Su escolta inspeccionó minuciosamente el grupo electrógeno que restableció el suministro

El presidente del Gobierno, José María Aznar, estuvo durante varias horas sin suministro eléctrico en un chalé de Beret durante el apagón que se produjo el pasado 29 de diciembre en el Val d'Áran. Agentes del servicio de seguridad del presidente retrasaron la entrada en funcionamiento de los equipos electrógenos por miedo a un sabotaje, según confirmaron a este diario medios de la Administración y fuentes técnicas del sector eléctrico. "El servicio de seguridad no impidió en ningún momento la instalación de grupos electrógenos", precisó ayer un portavoz de La Moncloa.

Tras los primeros momentos en los que se produjo el corte de luz en la zona pirenaica, que se inició a las 15.30 y duró más de 10 horas, los equipos técnicos de Endesa se trasladaron a la zona de Beret situada en la carretera de montaña que une Viella, la capital del valle, con el punto más alto de las pistas de esquí.

Los equipos de Fecsa-Endesa pretendían instalar un equipo electrógeno capaz de suministrar fluido a los chalés de la zona en la que pasaban las Navidades el presidente del Gobierno, su familia y todo su séquito, así como otras personas que disfrutan allí de sus vacaciones de invierno, entre las que se encuentra el presidente de la compañía Endesa, Manuel Pizarro. Aznar y Pizarro prefirieron guardar la máxima discreción sobre este episodio.

Los equipos de seguridad del presidente realizaron una minuciosa inspección, lo que retrasó durante largo tiempo -varias horas, según los medios señalados- la entrada en funcionamiento de los grupos electrógenos. Temían que el apagón fuese producto de un sabotaje contra la línea eléctrica y sospechaban que el paso siguiente pudiese ser un atentado, y por eso el chequeo fue exhaustivo.

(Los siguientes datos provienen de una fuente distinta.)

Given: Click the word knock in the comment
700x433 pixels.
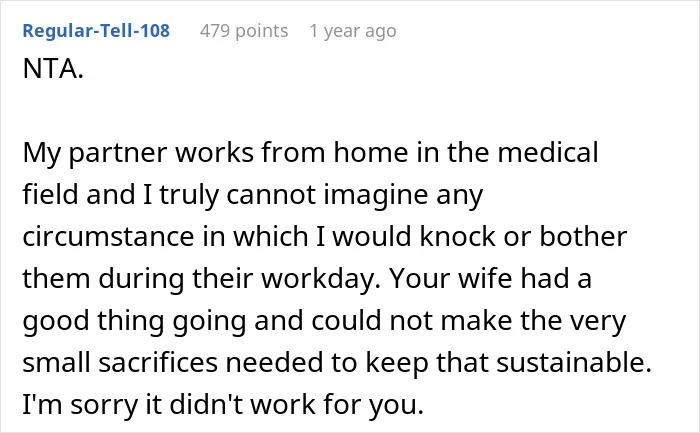Looking at the screenshot, I should pyautogui.click(x=458, y=236).
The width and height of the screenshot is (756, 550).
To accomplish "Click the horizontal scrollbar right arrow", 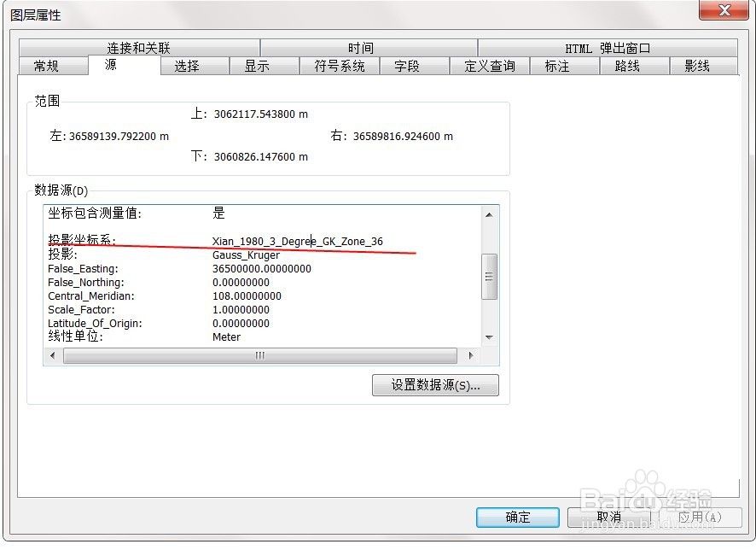I will coord(473,355).
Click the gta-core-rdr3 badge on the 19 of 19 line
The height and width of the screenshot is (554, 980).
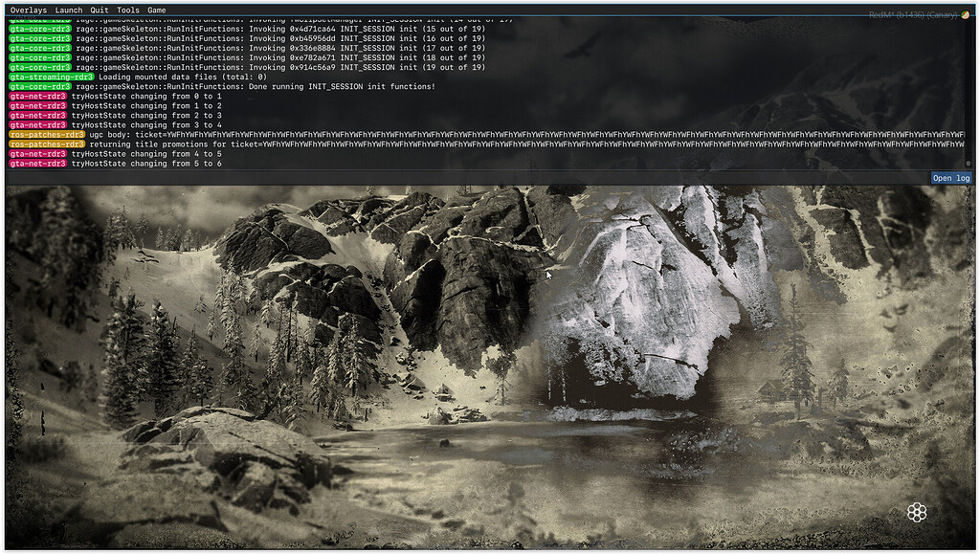(x=39, y=67)
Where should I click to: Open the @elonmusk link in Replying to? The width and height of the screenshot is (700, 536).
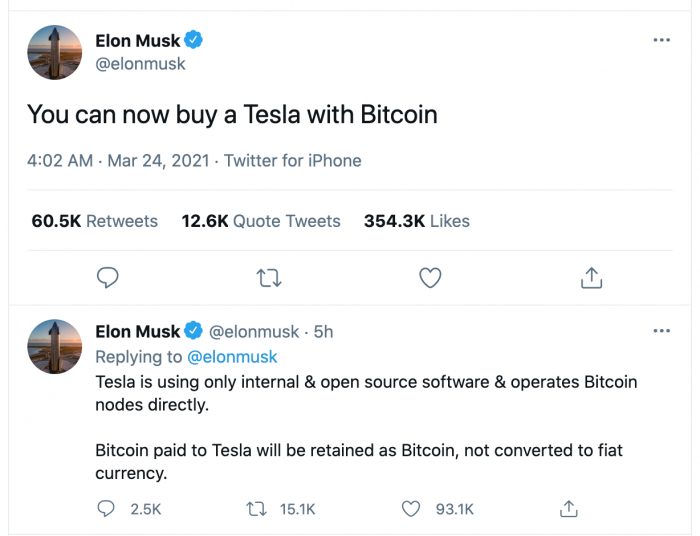pyautogui.click(x=232, y=357)
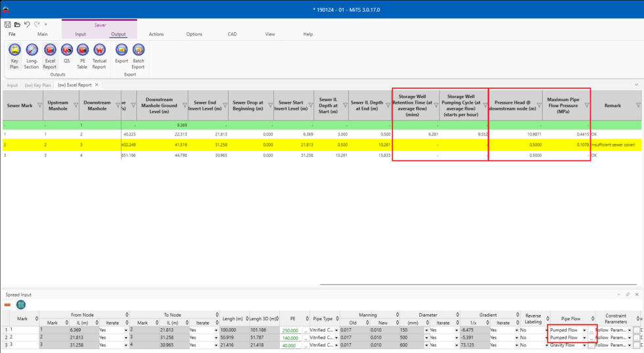Close the (sw) Excel Report tab

pos(97,85)
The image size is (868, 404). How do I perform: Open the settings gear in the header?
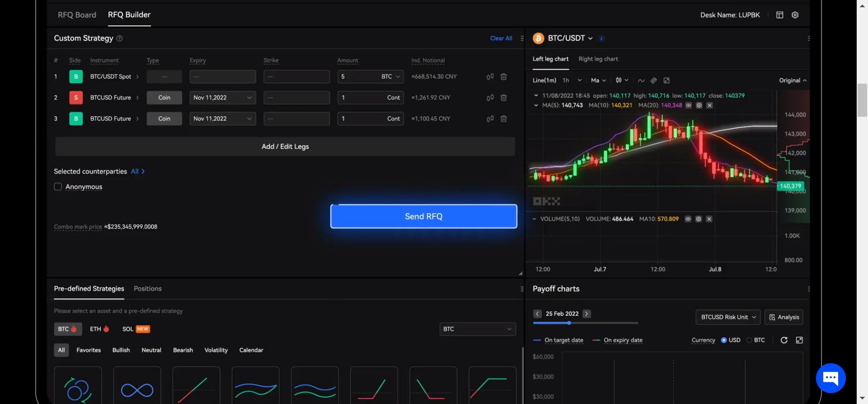795,15
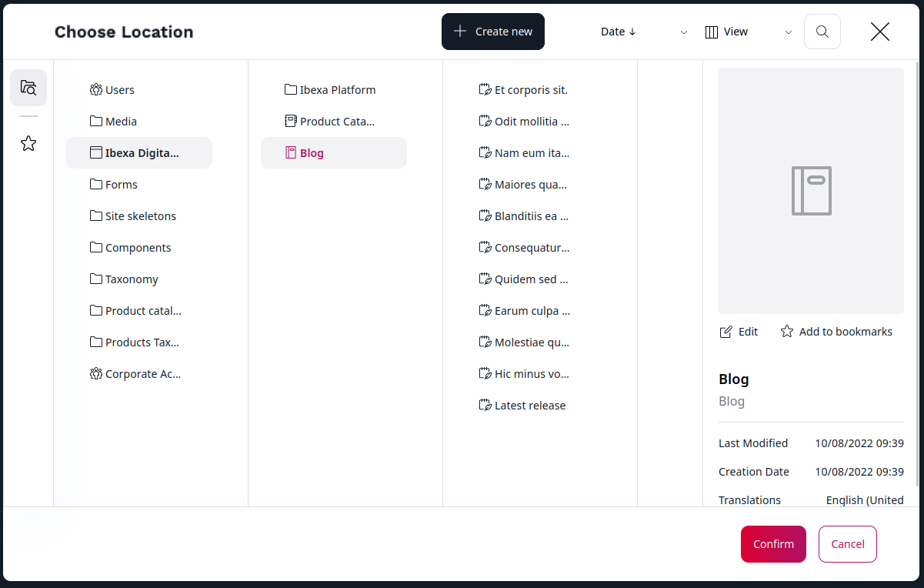Choose the Latest release blog post
Screen dimensions: 924x588
click(529, 406)
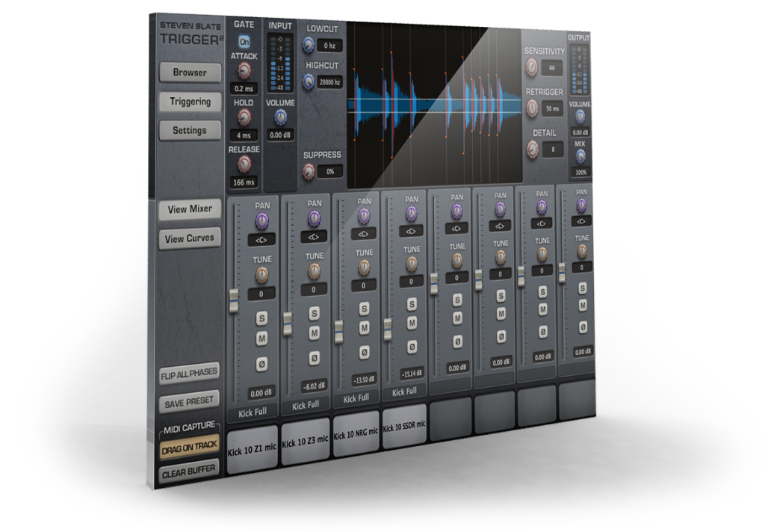This screenshot has height=532, width=765.
Task: Switch to the Triggering page
Action: [190, 102]
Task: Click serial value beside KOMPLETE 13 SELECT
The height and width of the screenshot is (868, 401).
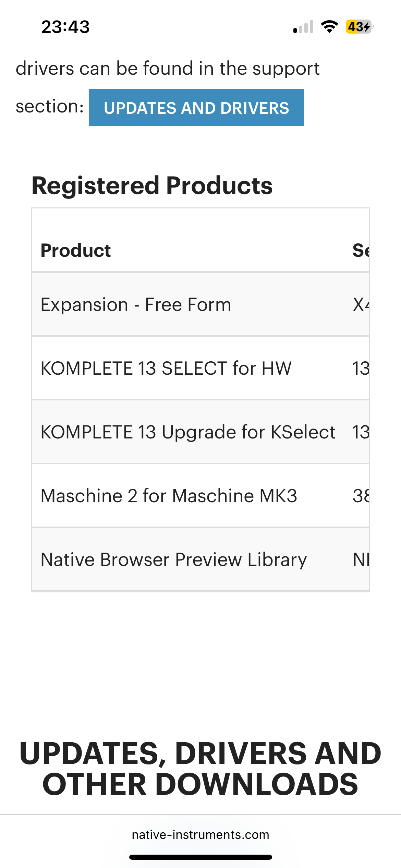Action: pos(361,368)
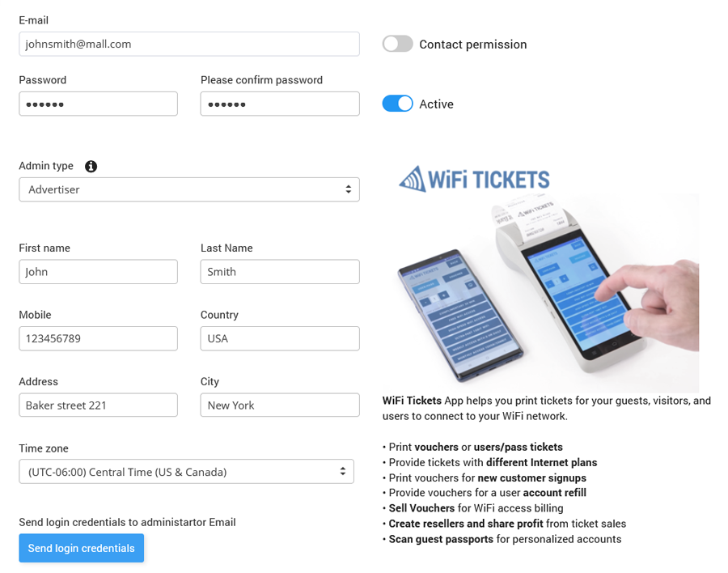Focus the Mobile number field
The width and height of the screenshot is (728, 573).
coord(98,338)
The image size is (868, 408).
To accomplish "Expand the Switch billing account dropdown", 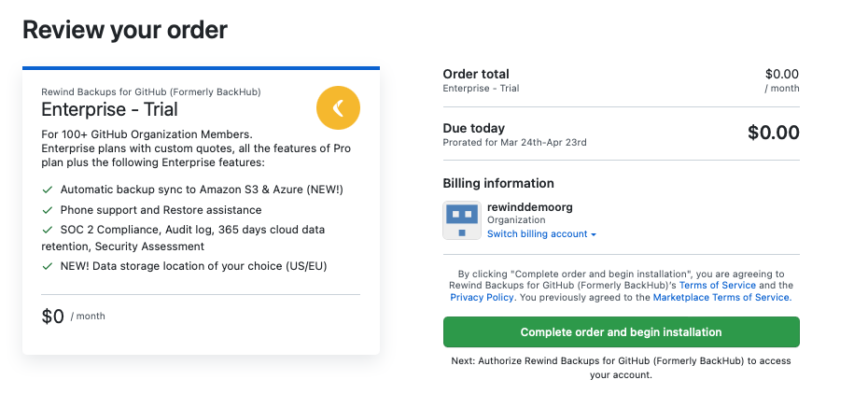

El apagón en el Val d'Aran, que afectó a 25.000 personas durante 10 horas, se produjo a causa de un chispazo que desconectó el suministro en la antigua subestación eléctrica de Arties, según el informe que Endesa ha remitido a la Generalitat de Cataluña.

Ayer, el titular del Departamento de Trabajo e Industria de la Generalitat, Josep Maria Rañé, contestó a la compañía que la información que ha proporcionado sobre las causas del apagón es "insuficiente". Aunque no descarta que el material de la estación averiada haya sido renovado recientemente, el consejero es consciente de que, en general, la red de distribución de Endesa en Cataluña presenta deficiencias importantes. Según Rañé, la explicación de Endesa resulta "demasiado valorativa y muy poco explicativa", por lo que considera necesario "encargar un informe más completo a un experto independiente que evalúe no sólo las causas sino también las responsabilidades en las que ha podido incurrir la compañía".

Tras los primeros contactos con directivos de la compañía eléctrica, el Departamento de Industria ha dejado claro que Endesa debe construir y poner en funcionamiento una nueva susbestación en la zona pirenaica, cuyo coste rondaría los 18 millones. Endesa, que hace apenas un año presentó un nuevo plan de inversiones de más de 3.000 millones de euros destinado a modernizar la red catalana, considera que el coste de la nueva subestación debería financiarse con una subida de tarifas.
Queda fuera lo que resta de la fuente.